[Written request A] In the text about Amazon aggregators, what profit margin range do they look for in the companies they buy?
[Written request B] Continue the text about Amazon aggregators from the point where it ends.

──────── Source

You have to start with products that people want to buy. That goes back to good market research andproduct development. They want a brand with products that fill a need in the marketplace and deliver value to customers.

A Private Label That Uses FBA

Amazon aggregators focus on the selling part of the full product development, manufacturing, and sales process. They are not interested in third-party sellers because they don’t want to take on manufacturing or all the details of shipping and supporting the product. When they buy a private label seller, they only have to order from the existing manufacturer. And with FBA, all the logistics, warehousing, and support are handled by Amazon.

$1 Million to $5 Million in Annual Sales

These numbers can vary across the market. Most Amazon aggregators pursue smaller sellers who have proven a need in the marketplace but have room to grow bigger.

A Profit Margin Between 10-20%

Amazon aggregators want brands that make a good annual net profit but also have room to increase the profit margin. They search for companies in the 10-20% margin range. By using their skills at Amazon Marketplace selling and reducing costs through shared services, they can improve that profit margin.

────────────────
──────── Dataset section

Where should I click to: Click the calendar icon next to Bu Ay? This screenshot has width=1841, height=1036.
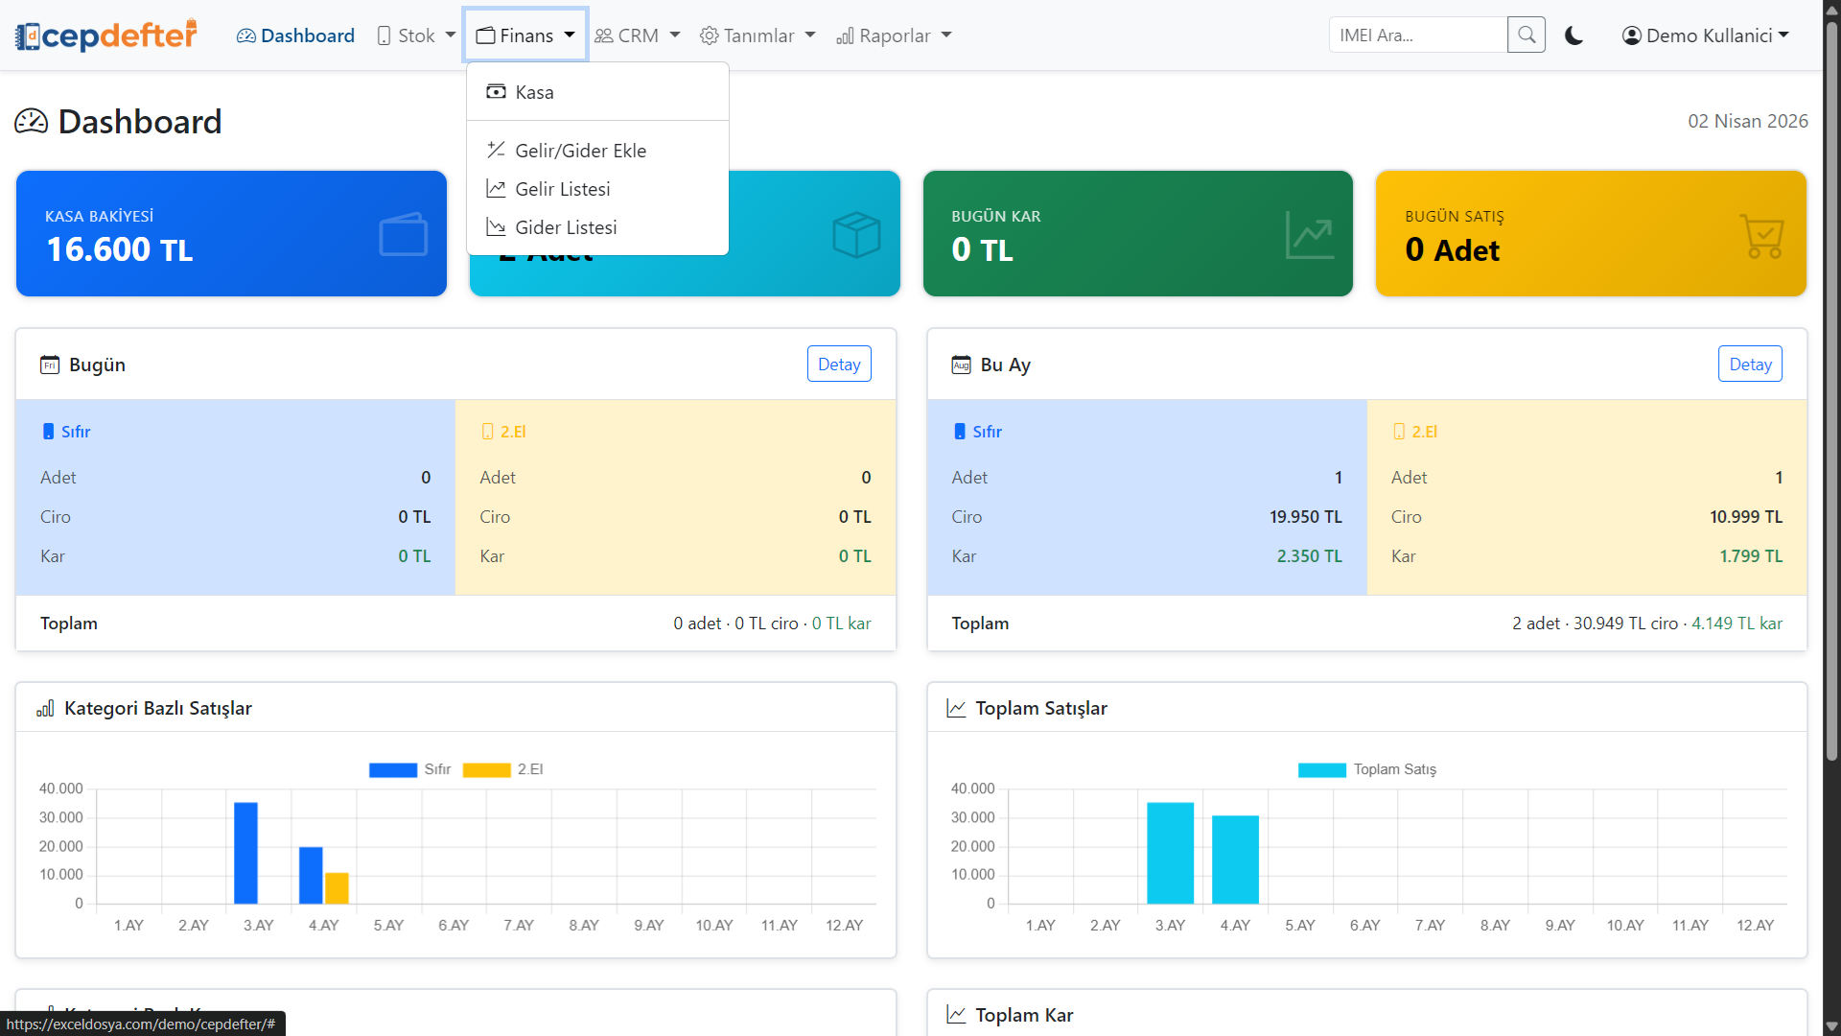pyautogui.click(x=961, y=365)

────────────────

[Exercise response A] Between 10% and 20%.

[Exercise response B]
Manufacturing Partnerships They Can Work With

The last thing an acquirer wants to do is swap out manufacturing suppliers after buying a brand. So they select companies with a clean supply chain and a partnership with a reliable manufacturing partner they can easily assimilate into their system.

Consolidation Strategy Fit

Every Amazon aggregator has a set strategy on what product category, selling profile, history, supply chain, and brand image they are looking for. Some want to add new brands with only one product. Others seek a variety of SKUs. Some may focus on one vertical like supplements, consumer electronics, or personal care products. If you decide to sell, work with Amazon aggregators aligned with what you have to offer.

Financial Aspects of Selling to an Amazon Aggregator

When selling your Amazon business to an aggregator, understanding the financial aspects is crucial. Aggregators use several key metrics to determine your business’s value and structure the deal.

  • Earnings Before Interest, Taxes, Depreciation, and Amortization (EBITDA): This metric measures your business’s profitability before accounting for financial and non-operational expenses. It’s a common metric used to value businesses.
  • Seller’s Discretionary Earnings (SDE): This is often used for smaller businesses and includes the owner’s salary and benefits. It provides a clearer picture of the total financial benefit a new owner can expect.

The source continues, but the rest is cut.